Patient Extreme Makeover—A team of top-notch support services: social worker, physical therapy, occupational therapy, and dental hygienist, take a frequent ED visitor each week and work their wonders. Consultants are called in for bariatric surgery and laser tattoo removal; clothing is donated from the local thrift store. The patients return after their complete makeover with a new chief complaint, and the ED staff can't recognize them until they ask for Dilaudid…
The New Price Is Right—Forty-five million uninsured audience members are invited to the television studio ED waiting room, where 4 contestants are chosen to possibly win some medical care. To win, they've got to guess the price of industry-sponsored drugs and medical procedures. Those who guess closest are invited to a final showcase, where they try and guess the complete cost of their medical treatment before succumbing to their disorder. “Come on down!”
The Simple, Poor Life—Two consultant physicians, both from fabulously wealthy subspecialties, are sent to live and work in an ED for a month. Each week they are given a different job, from unit clerk through transport and housekeeping. Can they get through one last shift without getting their clothes dirty? A laugh a minute…

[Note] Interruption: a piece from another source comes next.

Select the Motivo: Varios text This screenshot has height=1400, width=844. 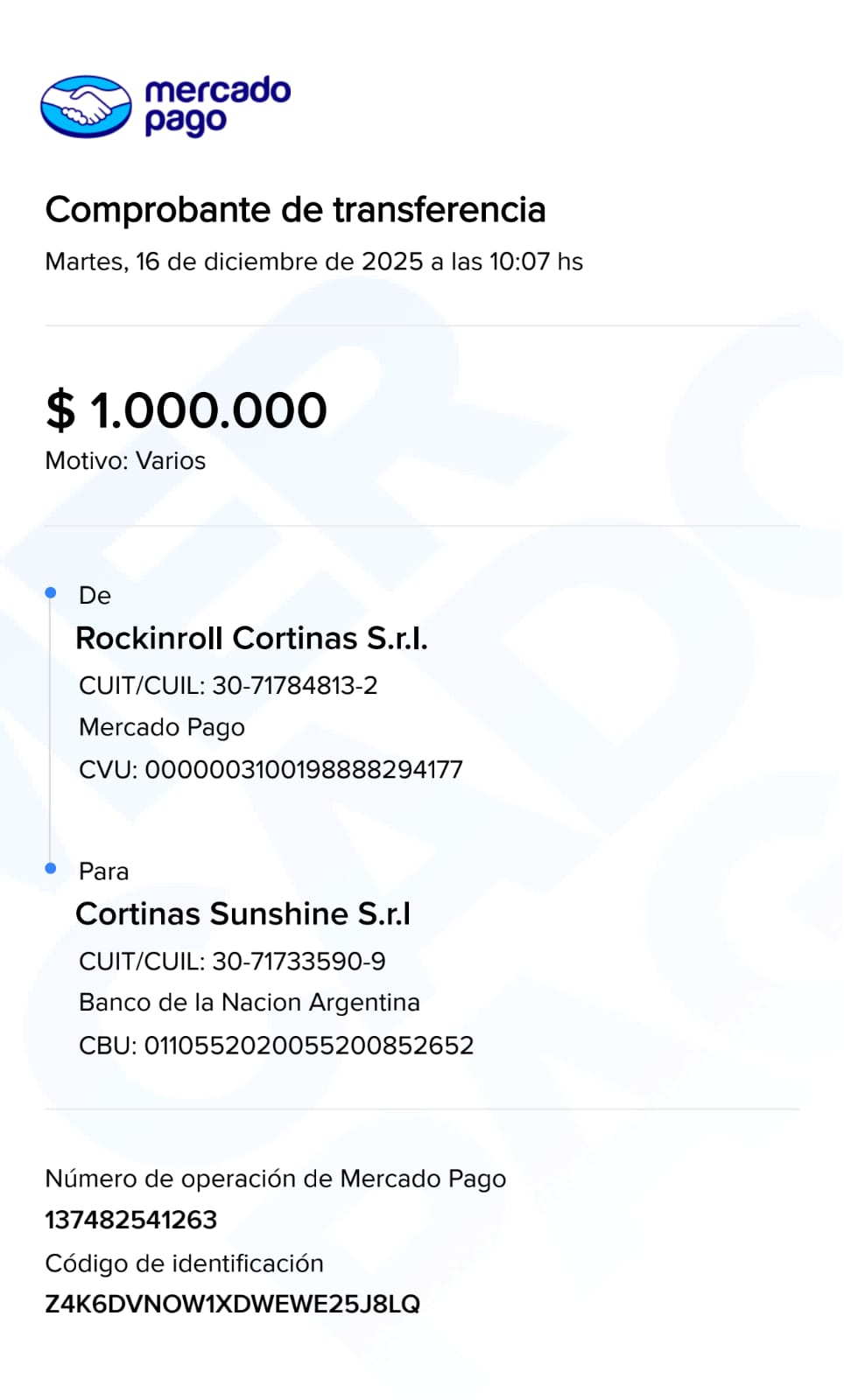pos(125,461)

Who Wants To Be a Millionaire?—Two physician CEOs compete for an ED contract, trying to underbid and underpay their employee emergency physicians without going over the contract price. Three lifelines are given: “Noncompete clause,” “Restricted access to billing information,” and “Call a Friend.” Winner gets a million dollars and retires early from medicine.
American Idle—Each week, 12 patients wait hours for lab and radiograph reports while their medical conditions deteriorate and inpatient beds are unavailable. Radiologists and audience members can text message their vote for favorite patient to be admitted.

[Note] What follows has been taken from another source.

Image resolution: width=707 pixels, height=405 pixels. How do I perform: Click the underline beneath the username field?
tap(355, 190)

And finally, Fear Factor—This could be the ultimate ED program. It's apparent that the potential for an endless series of reality-based episodes of pain, terror, and inedible food is available. Just like a career working shifts in any ED.
Note 1: If anyone wants to consider hiring an emergency physician as television producer, please contact the author immediately.
Note 2: JCAHO has reviewed this article and would like to remind emergency physicians who shout out orders while performing CPR while riding stretchers down hallways, that for verbal orders, please verify the order by having the person receiving the order “read-back” the complete order. Thank you.